The defective thyroid stimulating hormone receptor (TSHR) gene is one of the main known genetic factors leading to congenital hypothyroidism (CH). However, the relationship between TSHR genotypes and phenotype and the underlying reason for the broad spectrum of phenotypes in the patients carrying TSHR gene defects have not yet been clearly established. This study aimed to investigate the genetics of patients with CH to identify TSHR defects and to explore the specific extrathyroidal defects and other phenotypic features in these patients to establish a genotype-phenotype correlation. Methods:Consanguineous families with primary CH and a history of non-autoimmune acquired hypothyroidism were included in this study. The causative variants in the TSHR gene were identified using exome sequencing.Multiple in silico analysis tools were employed to interpret the variants. Results: Five TSHR variants including two novel variants were identified in patients with thyroid dysgenesis from 5 families. Some patients presented inter-and intra-familial variable expression and different ages of onset.
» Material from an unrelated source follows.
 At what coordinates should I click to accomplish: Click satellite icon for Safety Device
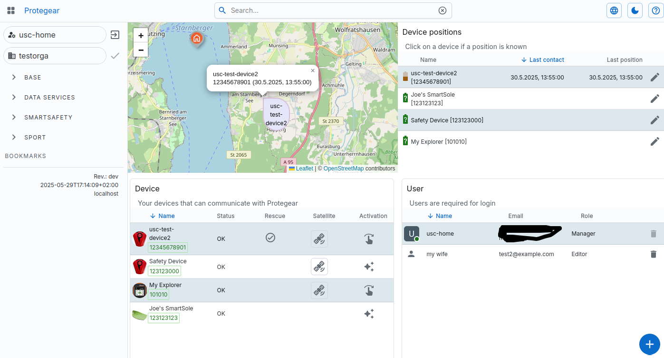coord(319,267)
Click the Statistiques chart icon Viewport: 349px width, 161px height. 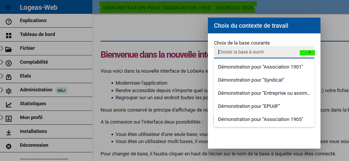(x=9, y=105)
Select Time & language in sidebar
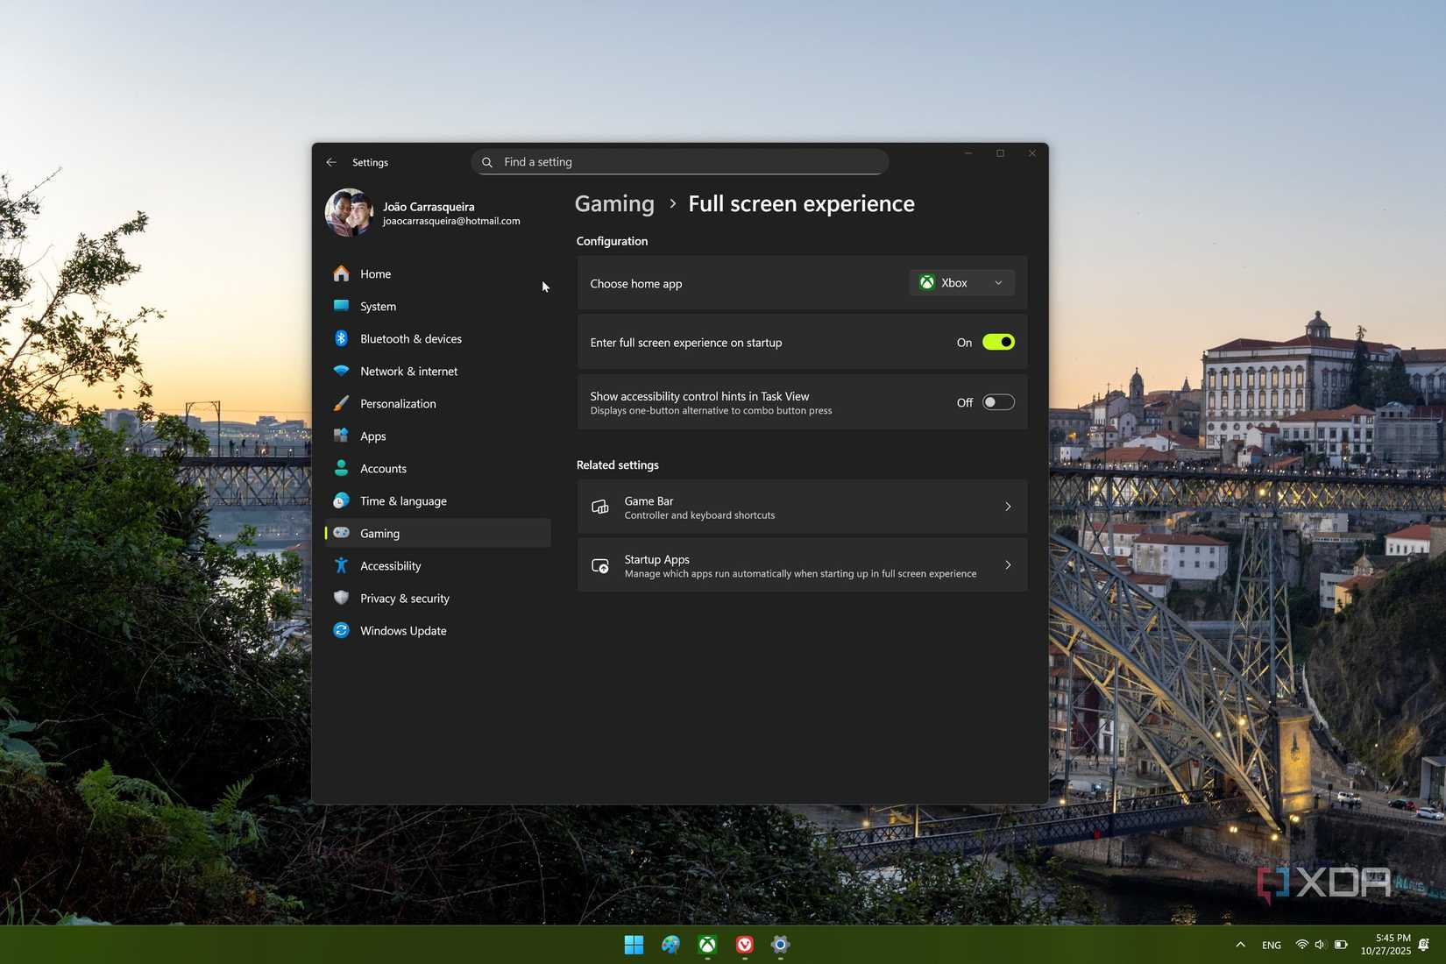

The data suggest the possibility that the clinical phenotype of CH patients caused by TSHR variants can be influenced by the coexistence of other gene defects. Conclusions: This study investigated the variants of the TSHR gene contributing to CH for the first time in Iran. Our study on multiplex consanguineous families could help provide further evidence for the elucidation of the oligogenic inheritance in CH, possibly leading to variable expressivity in CH patients. These data could have implications for genetic diagnosis and counseling to identify deleterious variants for possible diagnostics, clinical management, and preventive aims.